Shown early last month (September) in The Gershman Y’s Pool at Watts Street between Pine and Lombard, this 50 minute production supersaturates its audience’s sensory experience with lights flashy enough to make you feel like you’ve been transported to a Moscow Eurotrance club, music so powerful its bass beats through the natural rhythms of your heart, and plastic bag costumes to make your skin feel like it’s slowly amphibian-izing. All this hits you, of course, while you sit shrouded in darkness and anticipation for what a performance with the title “Urban Scuba” could possibly entail.

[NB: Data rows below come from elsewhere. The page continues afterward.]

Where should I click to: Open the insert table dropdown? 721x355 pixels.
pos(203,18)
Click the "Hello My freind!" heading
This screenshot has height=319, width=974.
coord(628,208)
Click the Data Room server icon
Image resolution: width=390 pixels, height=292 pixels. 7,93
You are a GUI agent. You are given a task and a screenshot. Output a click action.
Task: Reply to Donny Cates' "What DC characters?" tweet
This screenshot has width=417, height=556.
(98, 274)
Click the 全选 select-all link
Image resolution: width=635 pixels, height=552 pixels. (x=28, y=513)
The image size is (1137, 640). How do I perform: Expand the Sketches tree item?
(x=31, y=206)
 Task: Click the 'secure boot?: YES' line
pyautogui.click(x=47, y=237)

At first, the theatrics made me wonder if Sanders purposefully borrows circus techniques and style to distract the audience from a an aesthetic lack on the dancers’ part. I soon regretted that thought. Sanders divides his 50 minutes into sections, each with a particular character, tone, and original choreography to match. Some displayed sparkingly witty humor, others a passionate lyricism—all of them showed off the team’s physical artistry and strength. In this case using an urban indoor swimming pool as the set not only worked, but also became essential to the direction and choreography: the dynamics of each short piece’s movement involving leaps into a seemingly abysmal space (which the mostly empty pool creates in the absence of the lights I’m assuming are usually on), synchronized swimming/floating/splashing, and drifting of various materials through the air and onto the shallow water. Did Sander’s brilliant creativity and inter-elemental synthesis produce a result too over-the-top for its audience to handle (i.e. am I wonky in loving this performance with so much enthusiasm)? I argue not (hope not, at least, regarding the second). On a scale of “not so great,” “had its moments,” “I liked it,” “very good,” to “amazing,” 81% of the audience chose “amazing” and none chose “not so great.”
Perhaps I respond this way because of a personal tendency to philosophize and project an unconscious desire for profundity onto situations, but “Urban Scuba” speaks to (what I think are) primal instincts within me. I felt celebration when the dancers gracefully leapt from ledges and into the air, struggle when they fought to climb up a wall with trash bags tying their legs together, disfiguration when I watched them ooze through the mucky tar/black paint/mud covering their bodies, and transformation as I witnessed their group-individual relationships and costumes (or, occasionally, lack thereof) shapeshift. The performance’s ability to make me think yet not quite grasp struck a chord. It fulfills “Live Arts” quite literally.
But more than all this, “Urban Scuba” is FUN—to talk about, to experience, to share (and, I hope, to perform!). My rating? 5 out of 5 for sure.